─── Source excerpt ───

Faculty Recruiting Make a Gift

Machine Learning Models for Efficient and Robust Natural Language Processing

24 Jan
Add to Calendar
Thursday, 01/24/2019 9:00am to 12:00pm
CS303
Ph.D. Dissertation Proposal Defense
Speaker: Emma Strubell

Abstract:

Natural language processing (NLP) has come of age. For example, semantic role labeling (SRL), which automatically annotates sentences with a labeled graph representing "who" did "what" to "whom", has in the past ten years seen nearly 40% reduction in error, bringing it to useful accuracy. As a result, hoards of practitioners now want to deploy NLP systems on billions of documents across many domains. However, state-of-the-art NLP systems are typically not optimized for cross-domain robustness nor computational efficiency. In this proposal I will present the methods I have developed so far to facilitate fast and robust inference across many of the most common building blocks for NLP, and propose the work that remains to complete a suite of scalable NLP tools with robust performance across text domains and languages.

───

### Work required
Quote the dissertation proposal announcement word for word, starting at "Natural language processing (NLP)" and ending at "domains and languages.".

─── Material provided ───

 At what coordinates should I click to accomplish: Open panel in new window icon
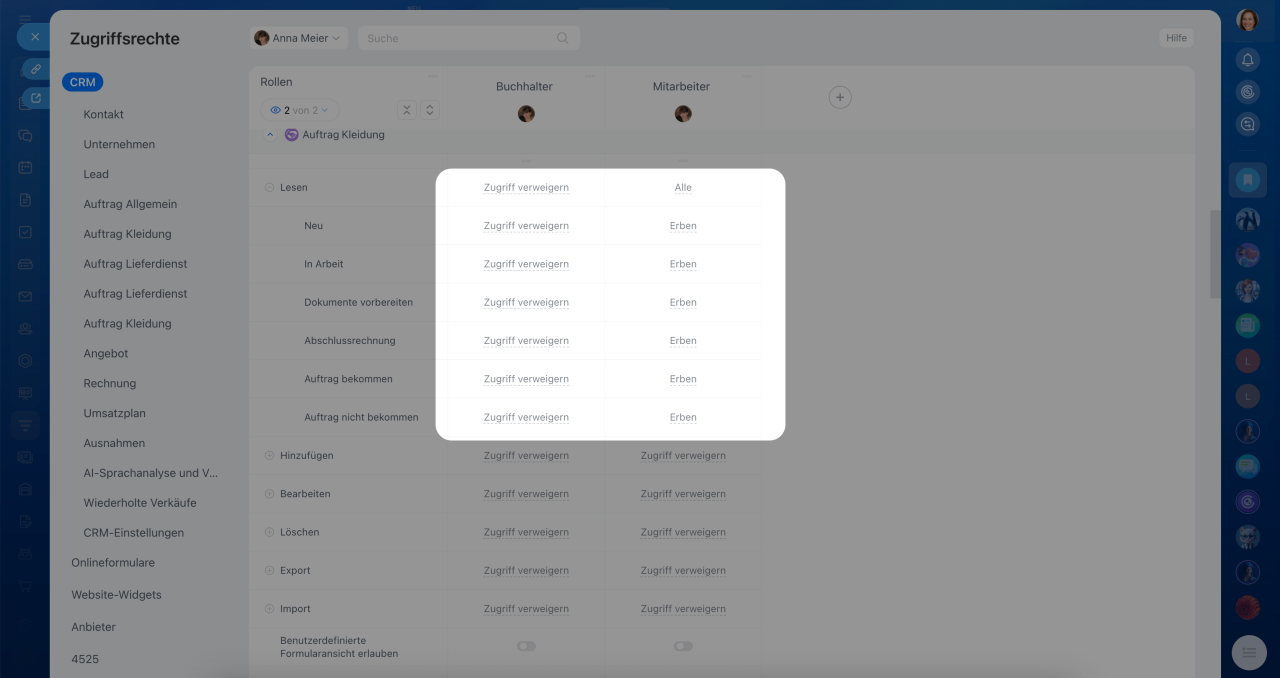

───
─── Material provided ───

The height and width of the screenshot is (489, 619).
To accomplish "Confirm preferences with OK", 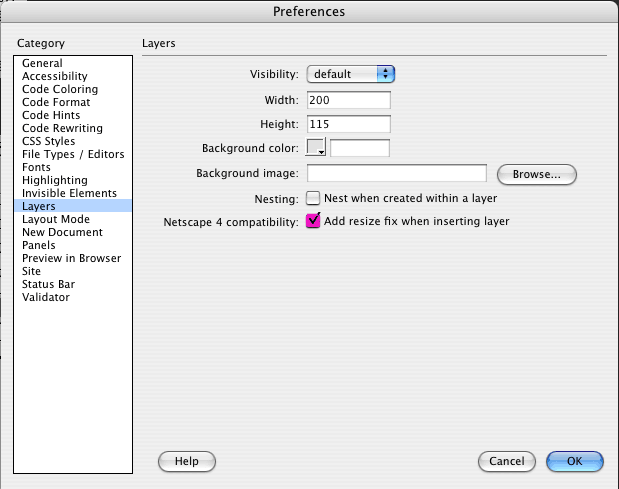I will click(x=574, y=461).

───

### Expected answer
Natural language processing (NLP) has come of age. For example, semantic role labeling (SRL), which automatically annotates sentences with a labeled graph representing "who" did "what" to "whom", has in the past ten years seen nearly 40% reduction in error, bringing it to useful accuracy. As a result, hoards of practitioners now want to deploy NLP systems on billions of documents across many domains. However, state-of-the-art NLP systems are typically not optimized for cross-domain robustness nor computational efficiency. In this proposal I will present the methods I have developed so far to facilitate fast and robust inference across many of the most common building blocks for NLP, and propose the work that remains to complete a suite of scalable NLP tools with robust performance across text domains and languages.